Thoroughly explain to patients the potential benefits, problems, complications and risks of opioid therapy.
Start patients on a low dose of opioids and monitor its effectiveness.
Change a patient’s prescription or discontinue therapy if the medication is ineffective or the patient experiences unacceptable adverse effects or risks, such as abuse.
Work with pharmacists and take precautions to reduce prescription fraud.
The national guideline group was formed in 2007 to create these recommendations. But the idea of relying on non-binding guidelines has been criticized by some who say more needs to be done to address this issue.
However, guidelines are merely the first step toward what needs to be a wide-ranging plan to help doctors understand how to properly prescribe opioid painkillers and reduce potential risks, Mr. Weppler said.
One of the major issues standing in the way of better policy is that not enough is known about opioid medication. Better research is needed to understand the effectiveness of opioids in patients with various diagnoses, how to properly prescribe opioids in patients with more than one medical issue, such as chronic pain in the elderly or those with a psychiatric condition, as well as understanding the long-term effectiveness of opioid painkillers.
“While waiting for the research that is needed, clinicians can use the new Canadian guideline as a clinically sensible framework for decisions that need to be made now,” Mr. Weppler said.
The group has plans in place to ensure the guidelines are used in practice across the country. They will also be updated by 2015 by McMaster University’sMichael G. DeGrooteInstitute for PainResearch and Care.
Roger Chou, professor of medicine at Oregon Health and Science University in Portland and author of U.S. opioid guidelines, wrote a commentary published alongside the guidelines urging better research. He said significant gaps in knowledge are a major factor that is contributing to problems associated with opioid painkillers.
“In my opinion, it’s really quite shocking that we don’t have a lot of strong research evidence to back up what we’re actually doing for these patients,” Dr. Chou said in an interview.
Last edited by ddcmod; 05-04-2010 at 05:28 AM.
Thanks to these addicts I couldn't get a refill on the short acting narcotic medication Dilaudid. My doctor feels bad about that but it's not his fault or my fault either. I use my medication carefully because I am scared of becoming an addict.
Right now I am taking Hydromorph Contin, a long acting narcotic medication for my pain. It doesn't take away the breakthrough pain I experience daily. The worst of my pain is in my lower back and my hips.
What they should do about the problem with people abusing these meds is have the doctors who have patients who are prescribed narcotic pain medications, is go through the patients files and see how many patients go through their medications faster than the patients who take them as prescibed. Then weed out the abusers of these meds, then for the patients who have a genuine need for these meds give them a card similar to a drivers license stating that these patients need opiate medications for chronic pain relief.

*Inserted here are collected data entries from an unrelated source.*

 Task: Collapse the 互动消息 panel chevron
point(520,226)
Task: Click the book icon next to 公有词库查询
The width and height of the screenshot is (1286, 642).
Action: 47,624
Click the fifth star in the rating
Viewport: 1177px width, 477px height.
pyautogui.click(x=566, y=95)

I posted on this thread earlier this week but my post was deleted. Was this because of the language I used? If that was the reason I apologize. I had just come back from my doctor and finding out that right now my dr can't prescribe short acting pain meds. I was angry and when I posted on this thread I let my emotions dictate how I worded the post.
To q7w, if this thread isn't allowed to reply please tell me so I don't lose what I said here so I can post it on a separate thread.